Vitamin C (ascorbic acid) is not synthesized by humans and therefore must be obtained through the diet in the form of fruits and vegetables. Vitamin C deficiency manifests as scurvy with symptoms such as gingival hemorrhages, petechial rash, and ecchymosis caused by defective collagen synthesis of blood vessel walls. Children with vitamin C deficiency may also present with bony tenderness, pseudoparalysis, and poor wound healing. Diagnosis of vitamin C deficiency can be made clinically by assessing physical signs and symptoms as well as characteristic radiologic findings, such as costochondral beading known as scorbutic rosary (Figure 16-3).

Figure 16-3 Vitamin C deficiency (scurvy).

Vitamin D

Vitamin D plays a major role in bone mineralization by regulating the levels of calcium and phosphorus in the body through absorption in the intestines and reabsorption in the kidney. Whereas vitamin D₂ (ergocalciferol) is provided in the diet, vitamin D₃ (cholecalciferol) is produced in the skin when 7-dehydrocholesterol reacts with ultraviolet B (UVB) light. Foods naturally rich in vitamin D include eggs and fatty fishes, although foods such as milk, cereal, and bread are often fortified with vitamin D. After vitamin D is produced in the skin or consumed in food, it is converted in the liver and kidney to 1,25 dihydroxyvitamin D (1,25(OH)₂D), the physiologically active form of vitamin D known as calcitriol. Vitamin D deficiency may result from a lack of exposure to UVB radiation; inadequate intake; fat malabsorption; liver or kidney disease, which can impair its conversion to active metabolites; and rarely, genetic disorders. Deficiency is most commonly seen in breastfed infants with inadequate vitamin D supplementation. Dark-skinned children are at increased risk of vitamin D deficiency because increased amounts of melanin in the skin reduce the body’s ability to produce endogenous vitamin D in response to sunlight exposure. American Academy of Pediatrics (AAP) guidelines published in 2008 recommend supplementation of 400 IU/day vitamin D for all infants. The AAP also recommends that older children and adolescents who do not obtain 400 IU/d through diet should take a 400-IU vitamin D supplement daily (Figure 16-4).

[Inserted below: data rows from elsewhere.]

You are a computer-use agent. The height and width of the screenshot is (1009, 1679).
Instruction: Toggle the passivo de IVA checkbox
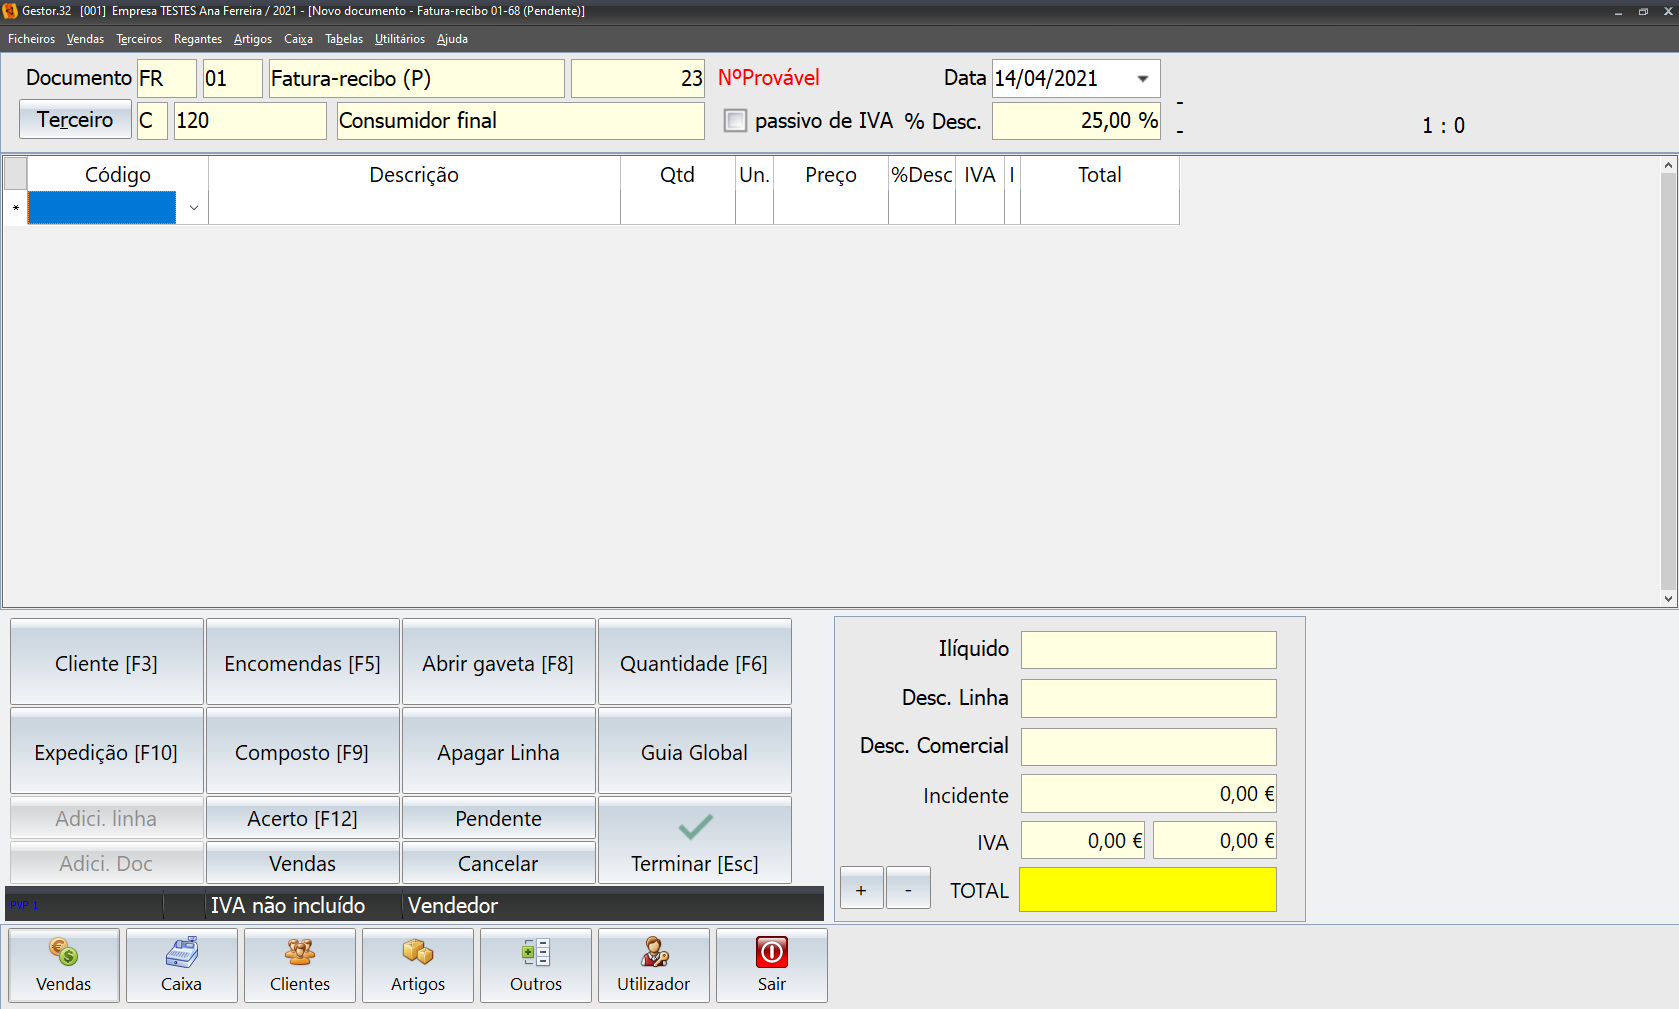pos(735,121)
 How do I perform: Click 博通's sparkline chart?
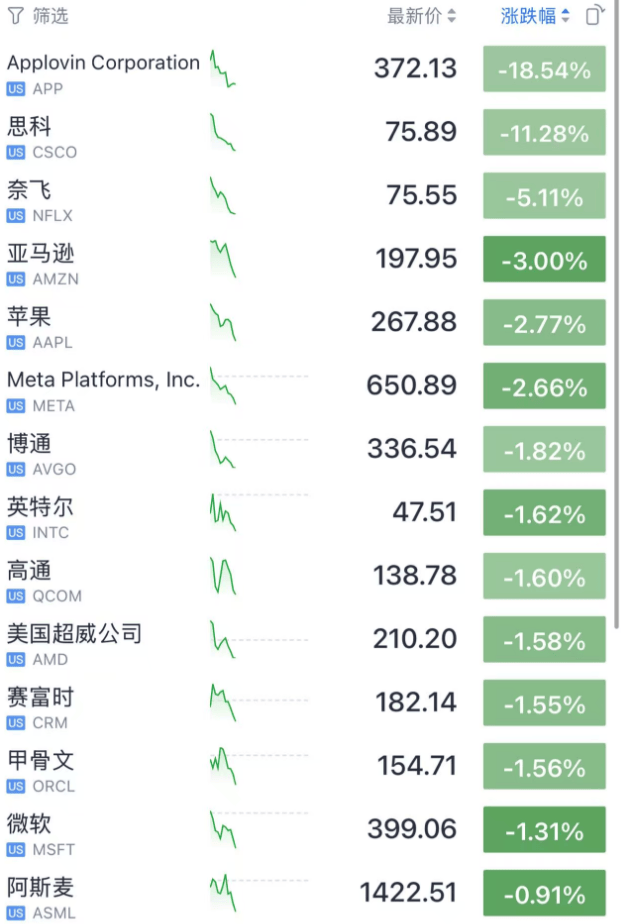click(x=219, y=449)
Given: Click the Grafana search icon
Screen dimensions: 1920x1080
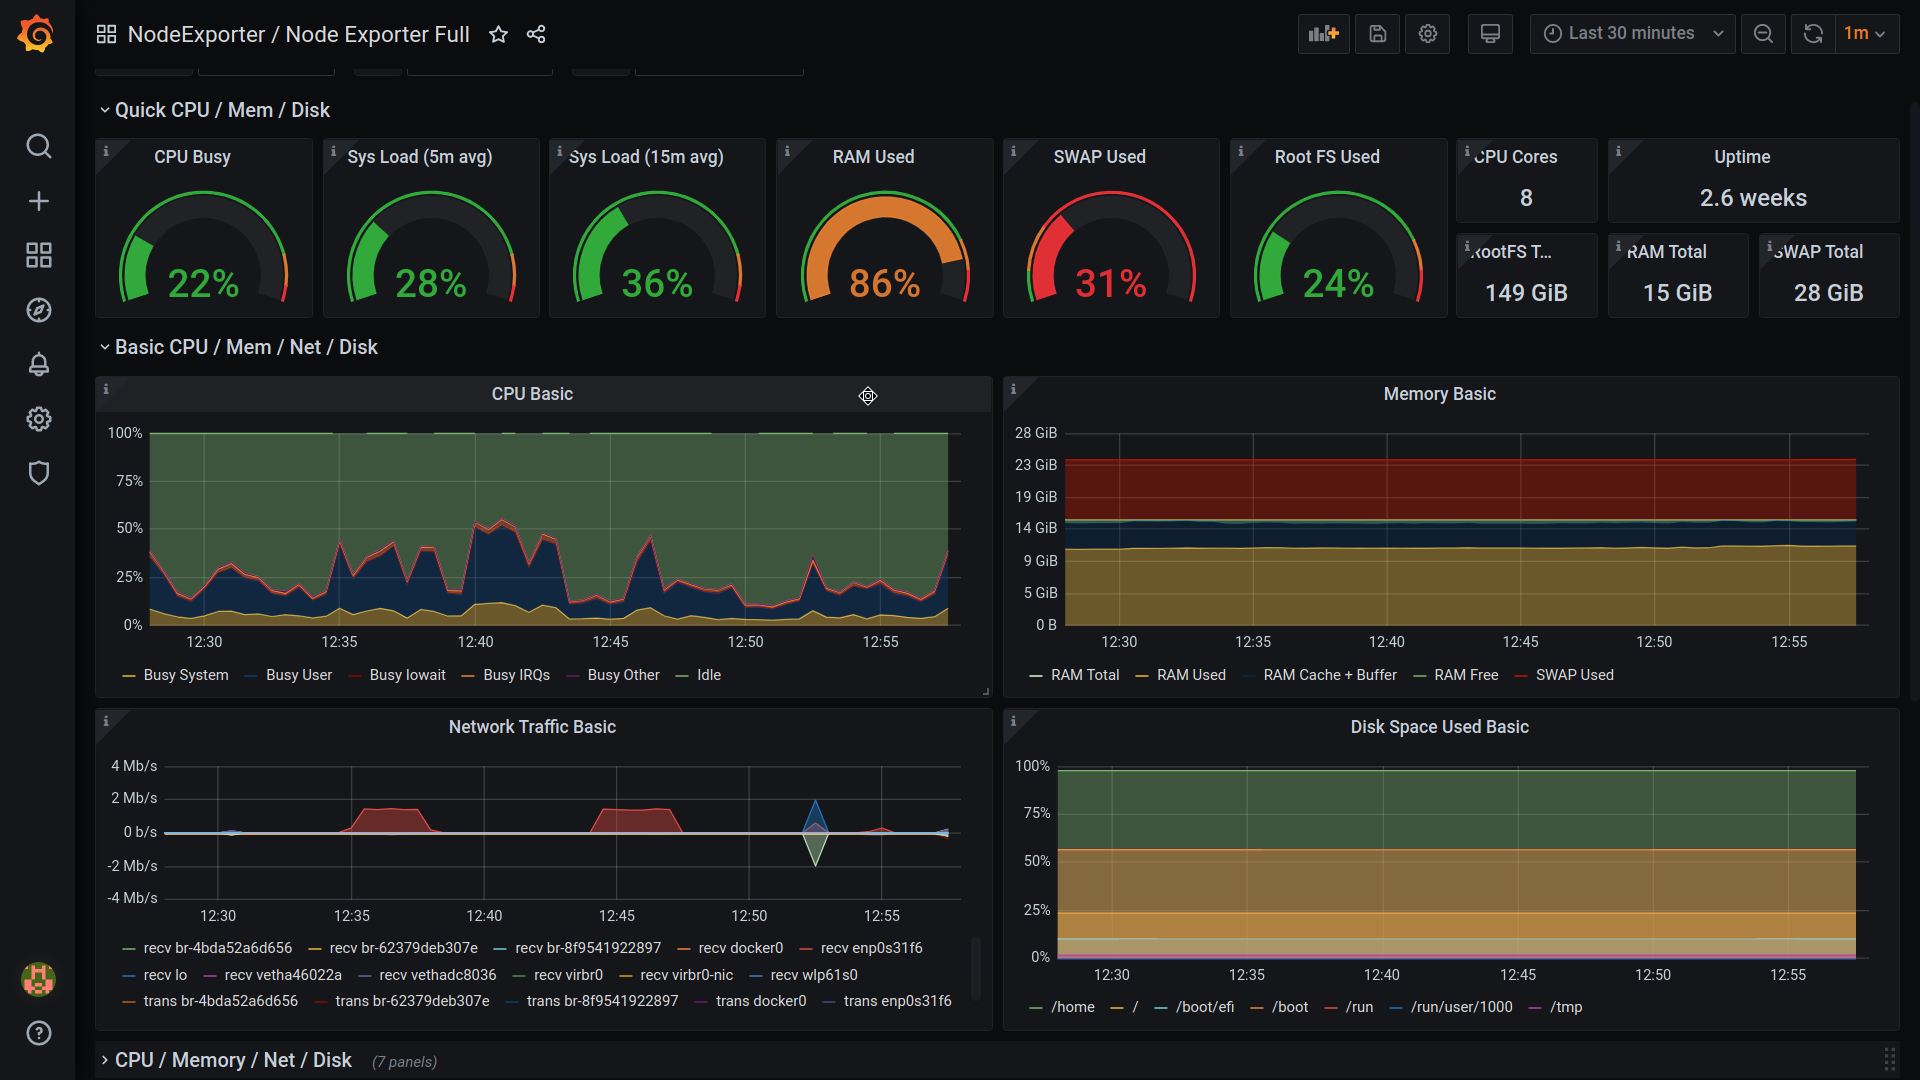Looking at the screenshot, I should click(36, 146).
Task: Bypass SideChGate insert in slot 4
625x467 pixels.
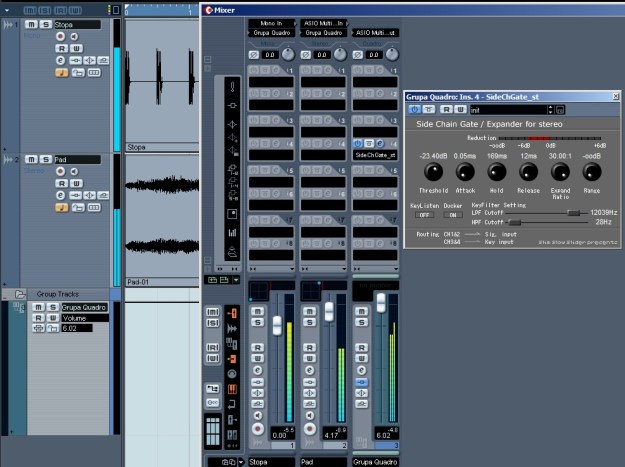Action: [359, 143]
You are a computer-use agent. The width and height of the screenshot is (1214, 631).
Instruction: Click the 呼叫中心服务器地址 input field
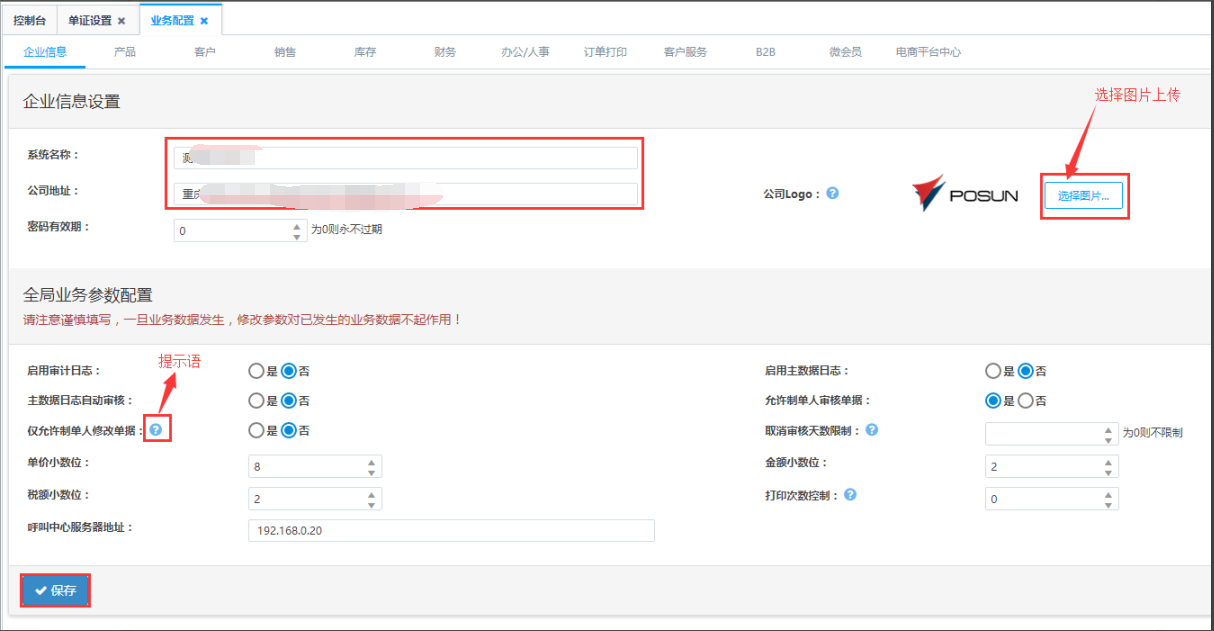[451, 531]
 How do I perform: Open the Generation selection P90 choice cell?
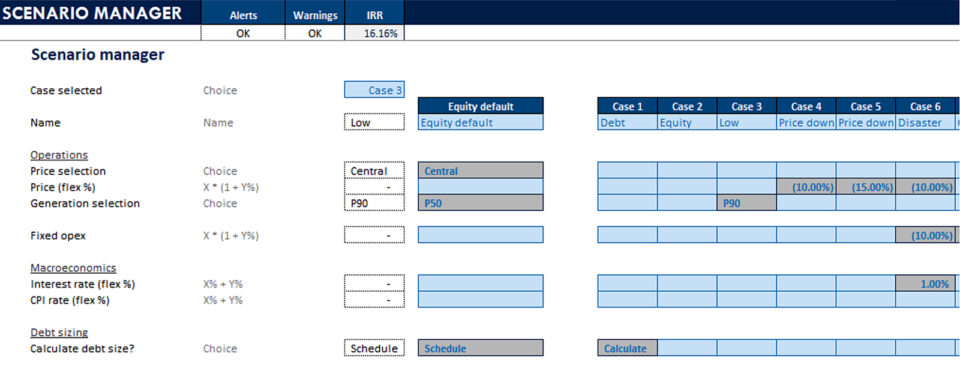[x=374, y=203]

Figure 16-4 Vitamin D deficiency.

Deficiency results in disorders of bone mineralization, leading to rickets in children and osteomalacia in adults, as well as inadequate serum calcium and phosphorus concentrations. Clinical presentation of rickets may include bone abnormalities such as genu valgus and varus, craniotabes, and costochondral deformities (which produce the classic “rachitic rosary” on chest radiography).